O Judiciário vem passando também por uma autoanálise, uma autocensura. Ele vem se autocriticando e buscando uma administração endógena, mais racional, mais obediente a métodos lógicos de trabalho. Por exemplo, é símbolo dessa necessidade de imprimir ao Judiciário uma concepção, um método de gestão, tudo mais racionalizado. O Judiciário tende a melhorar com isso, a ser mais rápido, até para hierarquizar a importância de certas questões na perspectiva de uma resposta decisória mais rápida. Por exemplo, pense que, diante de um processo de improbidade administrativa, de corrupção, a prioridade na tramitação tem que ser maior. O servidor público é servidor do público, é aquele que escolhe uma carreira pública na perspectiva de servir a população como um todo. O servidor público tem a obrigação da fidelidade a esse mesmo público que serve. Se ele se desvia na conduta, deve ser processado e julgado com muito mais rapidez do que outra pessoa qualquer. Acho que falta isso.

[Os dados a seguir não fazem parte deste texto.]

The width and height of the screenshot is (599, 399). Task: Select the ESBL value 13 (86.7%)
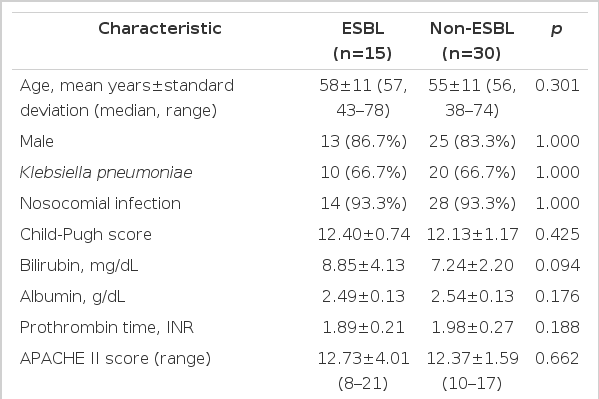click(x=363, y=141)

Você comentou sobre essa autoanálise do Judiciário, mas temos visto muitas decisões conflitantes entre ministros, principalmente sobre a prisão em segunda instância. Toda hora um derruba a decisão do outro, uma decisão antiga. Isso é normal?

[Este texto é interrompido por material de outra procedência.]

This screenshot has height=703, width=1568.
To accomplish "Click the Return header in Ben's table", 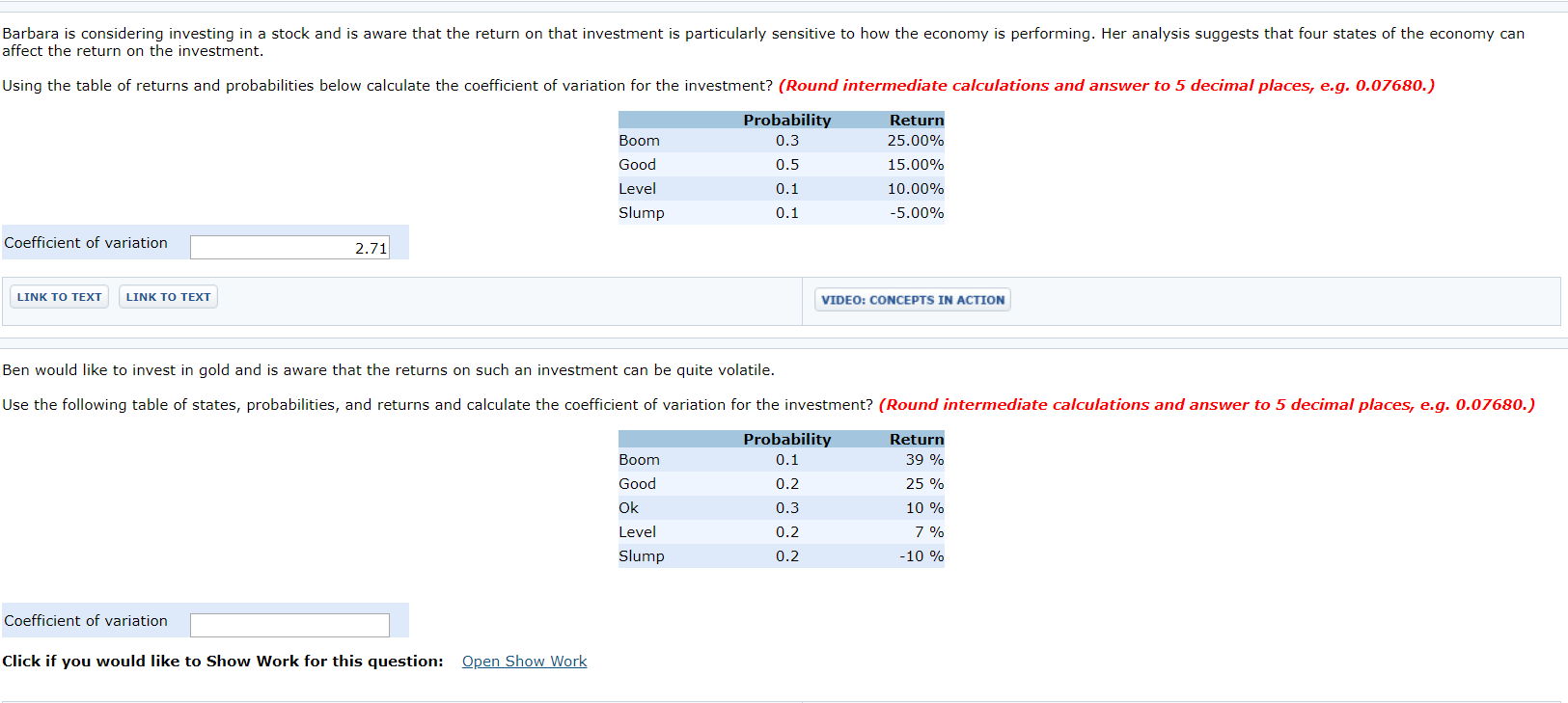I will point(917,439).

Temos nos tribunais um número plural de membros, são 11 ministros. São 11 experiências de vida, 11 vocações jurídicas, 11 mundividências, cosmovisões, são 11 pares de olhos, a convivência humana se caracteriza pela alteridade, as relações são caracterizadas pela alteridade, cada cabeça uma sentença, como dizem. A divergência, no entender do direito, faz parte da natureza humana. Agora, racionalmente, a Constituição e as leis estabelecem um quórum de votação. O número dos tribunais é sempre ímpar, quase sempre para não haver empate. Esse contraditório conceitual é saudável. Agora, uma vez colhidos os votos e proclamado o resgate, a decisão é não do ministro fulano ou beltrano, é do colegiado, do tribunal como um todo. É o princípio da colegialidade. Muitas decisões no mesmo sentido, reiteradas, formam uma jurisprudência, e aí, como diz o nome, é um modo prudente de ver o direito e manter a estabilidade do direito. Quando conhecemos mais conceitualmente as coisas, tendemos a ver com mais clareza e abrangência e compreensão, temos que entender que esse contraditório, em princípio, é inevitável e saudável porque legitima o processo. Na ditadura, o que se procura implantar é o pensamento único. Quando houver pensamento único, é ditadura. A sociedade é plural. Pluralismo político, diversidade cultural e alteridade individual.

A ida de Sergio Moro para o Ministério da Justiça vai prejudicar a imagem da Lava Jato no futuro?

Pelo protagonismo do Moro na condução da Lava Jato, pela relevância da operação como antídoto e salvaguarda do país, do direito do brasileiro contra os crimes de colarinho-branco, a corrupção, eu preferia que ele continuasse como juiz. Não gosto de ver um membro do Judiciário sair assim, de mala e cuia, para o Executivo. Mas eu posso estar errado, ele pode se revelar um grande ministro e, por outros meios, servir a essa causa do combate à criminalidade. Ele pode me surpreender com um desempenho ainda mais proveitoso para o país.